>>1015988
>Care to expand on why this isn't usable?
Because it doesn't work. Pipes need multiple processes and context switches to do what the same program on a good OS would do with a plain function call or memory access. It's not only slower, it requires programs to be split up in unnatural ways and needs all this extra code to serialize and copy data and read it back. Programmers have to do more work just to make things slower and less reliable. You can probably imagine how bad it would suck if every .o file had to be a separate executable in a separate process. That's why UNIX copied 20 year old (at the time) assembly technology. Combining multiple .o files into one program is done by the UNIX linker, which is based on the shitty "ar" tape archive format.

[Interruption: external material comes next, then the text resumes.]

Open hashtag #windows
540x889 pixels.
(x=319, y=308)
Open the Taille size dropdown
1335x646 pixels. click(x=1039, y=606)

>Another classic example of the unix haters fag blaming common developer kludges on Unix. People lazily tacking on unfitting features instead of either making it fit or designing a new, better tool is an old problem predating Unix and even computing: kludges and niggerrigging have existed since the dawn of mankind and will continue until our extinction.
They are not common developer kludges, they are found only in UNIX. They might be common today, but that's only because of the spread of C and UNIX. It was the equivalent to Pajeet software, some cheap outsourced crap companies could license without having to hire good programmers. AT&T was able to get away with it because they didn't make the hardware. Blaming the PDP-11 or VAX hardware for UNIX software bugs didn't matter to AT&T.
>>1016819
>And what I said was that you just redefined what the thread is about in order to talk about Unix again. It's getting tiresome, really. Instead of further talking about the big design up front approach, you just rant about Unix.
For examples of big design up front, look at the design of Ada and Multics.
http://www.adahome.com/History/Steelman/steelman.htm
https://multicians.org/fjcc1.html
>That may or may not be, but the reason for you getting sidetracked is that you are unable to leave Unix out of the equation, no matter what the discussion is about.
"Systemd, dbus, pulseaudio" are Linux software, and Linux is a clone of UNIX. "Of course written entirely in Javascript" is more UNIX bullshit because JavaScript is a UNIX language based on C and Java. You're giving examples of UNIX (technically "UNIX-like") bloatware, so how can I avoid blaming UNIX? The only non-UNIX software are that bulk file renamer and that ham radio program.
>Chromium and Electron are good examples of "unix" software?
They're good examples of how the UNIX way doesn't scale to modern software, and yes, Chromium and Electron themselves are literally UNIX software. Chromium is based on WebKit from KDE. Electron combines Chromium with node.js, based on the Chromium V8 JavaScript engine.
Compare that to how it would be done on a normal GUI system like Lisp machines, Xerox Alto, pre-OS X Macs, and even Windows. There was software with embedded Internet Explorer since Windows 98, basically doing the same thing as Electron. Users never needed multiple copies of Internet Explorer bundled with each program. The UNIX way has been like this ever since each C program that used printf needed to bundle its own copy.
>Have you read what I wrote about static linking? You disregard whatever is being said and just talk about again.
>>Also: I'm aware that suckless and others advocate for static linking that still keeps results small, but I wouldn't necessarily call that common practice even among unix users.
Suckless programs are small despite the redundancy because they don't do 90% of what users want. Compare them to real software that had real memory constraints like the old Macs, Lisp machines, and Xerox Alto. That was not 10% software, but they had far smaller programs and memory requirements than this suckless garbage.
Subject: why Unix sucks
Some Andrew weenie, writing of Unix buffer-length bugs, says:
> The big ones are grep(1) and sort(1). Their "silent
> truncation" have introduced the most heinous of subtle bugs
> in shell script database programs. Bugs that don't show up
> until the system has been working perfectly for a long time,
> and when they do show up, their only clue might be that some
> inverted index doesn't have as many matches as were expected.
Unix encourages, by egregious example, the most
irresponsible programming style imaginable. No error
checking. No error messages. No conscience. If a student
here turned in code like that, I'd flunk his ass.
Unix software comes as close to real software as Teenage
Mutant Ninja Turtles comes to the classic Three Musketeers:
a childish, vulgar, totally unsatisfying imitation.